**EXERCISE REQUIREMENTS**
Your task is to copy every line below that contains the word "cell".
-- RAW DATA follows --
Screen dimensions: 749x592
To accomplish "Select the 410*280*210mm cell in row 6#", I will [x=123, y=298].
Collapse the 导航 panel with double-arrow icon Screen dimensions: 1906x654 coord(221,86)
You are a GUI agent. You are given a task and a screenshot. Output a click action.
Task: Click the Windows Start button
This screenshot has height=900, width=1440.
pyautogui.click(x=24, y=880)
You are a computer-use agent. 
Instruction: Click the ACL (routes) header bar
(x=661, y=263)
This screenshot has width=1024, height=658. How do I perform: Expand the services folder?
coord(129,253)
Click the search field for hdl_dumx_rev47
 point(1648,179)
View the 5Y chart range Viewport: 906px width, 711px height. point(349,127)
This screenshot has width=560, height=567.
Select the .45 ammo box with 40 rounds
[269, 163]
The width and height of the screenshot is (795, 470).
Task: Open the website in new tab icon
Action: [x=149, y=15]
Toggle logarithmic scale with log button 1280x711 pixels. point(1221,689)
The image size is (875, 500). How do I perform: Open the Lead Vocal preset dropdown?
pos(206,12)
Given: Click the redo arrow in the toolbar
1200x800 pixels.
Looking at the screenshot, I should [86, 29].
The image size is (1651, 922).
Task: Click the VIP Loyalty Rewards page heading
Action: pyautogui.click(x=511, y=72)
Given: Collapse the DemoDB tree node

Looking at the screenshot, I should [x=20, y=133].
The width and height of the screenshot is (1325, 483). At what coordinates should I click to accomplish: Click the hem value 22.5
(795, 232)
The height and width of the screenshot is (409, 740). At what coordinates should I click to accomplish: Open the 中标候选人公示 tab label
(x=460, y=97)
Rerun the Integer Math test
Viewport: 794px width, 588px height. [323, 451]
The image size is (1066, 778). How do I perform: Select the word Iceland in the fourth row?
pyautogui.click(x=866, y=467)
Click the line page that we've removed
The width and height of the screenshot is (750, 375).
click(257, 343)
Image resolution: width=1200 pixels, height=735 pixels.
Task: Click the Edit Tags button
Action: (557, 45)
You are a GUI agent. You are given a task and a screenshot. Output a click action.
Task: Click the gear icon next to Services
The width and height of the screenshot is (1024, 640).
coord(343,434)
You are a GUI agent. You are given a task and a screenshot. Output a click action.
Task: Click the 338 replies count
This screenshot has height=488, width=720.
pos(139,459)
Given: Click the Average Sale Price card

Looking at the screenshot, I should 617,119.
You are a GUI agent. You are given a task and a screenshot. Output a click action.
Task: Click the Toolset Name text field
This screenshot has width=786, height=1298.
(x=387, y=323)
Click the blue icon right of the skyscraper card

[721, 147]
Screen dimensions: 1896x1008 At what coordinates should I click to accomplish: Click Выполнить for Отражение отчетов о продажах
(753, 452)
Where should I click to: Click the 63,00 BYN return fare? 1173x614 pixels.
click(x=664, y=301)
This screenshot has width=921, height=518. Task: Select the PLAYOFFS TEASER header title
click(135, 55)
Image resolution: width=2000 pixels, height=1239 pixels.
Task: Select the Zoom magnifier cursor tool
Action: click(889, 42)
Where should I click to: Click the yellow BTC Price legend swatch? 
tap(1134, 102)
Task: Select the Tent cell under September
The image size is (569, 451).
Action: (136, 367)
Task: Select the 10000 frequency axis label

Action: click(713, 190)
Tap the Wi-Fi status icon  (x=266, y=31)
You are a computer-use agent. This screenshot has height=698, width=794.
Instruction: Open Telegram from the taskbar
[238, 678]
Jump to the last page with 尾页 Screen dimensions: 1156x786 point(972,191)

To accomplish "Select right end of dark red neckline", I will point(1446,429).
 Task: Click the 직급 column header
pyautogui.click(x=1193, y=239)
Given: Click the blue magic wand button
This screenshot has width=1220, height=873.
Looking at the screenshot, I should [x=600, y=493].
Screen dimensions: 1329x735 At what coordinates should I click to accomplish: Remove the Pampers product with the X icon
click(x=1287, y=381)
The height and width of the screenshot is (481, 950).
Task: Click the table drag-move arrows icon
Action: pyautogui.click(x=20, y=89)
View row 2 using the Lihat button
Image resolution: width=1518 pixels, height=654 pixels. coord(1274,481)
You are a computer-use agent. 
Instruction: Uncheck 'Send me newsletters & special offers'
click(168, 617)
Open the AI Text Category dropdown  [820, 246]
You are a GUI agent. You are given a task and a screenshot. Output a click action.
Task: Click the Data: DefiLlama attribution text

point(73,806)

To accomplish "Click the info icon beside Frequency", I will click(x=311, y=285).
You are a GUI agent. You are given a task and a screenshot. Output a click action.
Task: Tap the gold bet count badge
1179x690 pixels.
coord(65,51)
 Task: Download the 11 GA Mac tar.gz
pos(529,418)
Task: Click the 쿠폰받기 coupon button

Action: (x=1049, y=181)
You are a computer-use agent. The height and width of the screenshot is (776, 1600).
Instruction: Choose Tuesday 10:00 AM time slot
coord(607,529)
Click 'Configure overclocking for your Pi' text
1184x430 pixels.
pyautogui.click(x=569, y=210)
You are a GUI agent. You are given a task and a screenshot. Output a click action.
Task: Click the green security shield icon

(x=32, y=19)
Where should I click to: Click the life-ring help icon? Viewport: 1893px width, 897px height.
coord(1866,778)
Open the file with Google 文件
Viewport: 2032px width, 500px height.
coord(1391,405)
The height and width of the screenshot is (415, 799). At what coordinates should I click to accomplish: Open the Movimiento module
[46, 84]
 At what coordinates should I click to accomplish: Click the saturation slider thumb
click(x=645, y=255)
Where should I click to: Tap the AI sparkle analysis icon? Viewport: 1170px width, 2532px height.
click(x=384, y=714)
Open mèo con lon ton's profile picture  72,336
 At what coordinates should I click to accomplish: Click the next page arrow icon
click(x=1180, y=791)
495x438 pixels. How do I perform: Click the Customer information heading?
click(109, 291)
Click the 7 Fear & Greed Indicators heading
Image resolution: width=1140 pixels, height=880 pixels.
-- RAW DATA concluded --
**EXERCISE ANSWER**
To accomplish "Select the 410*280*210mm cell in row 6#", I will [x=123, y=298].
Task: Select the Tent cell under September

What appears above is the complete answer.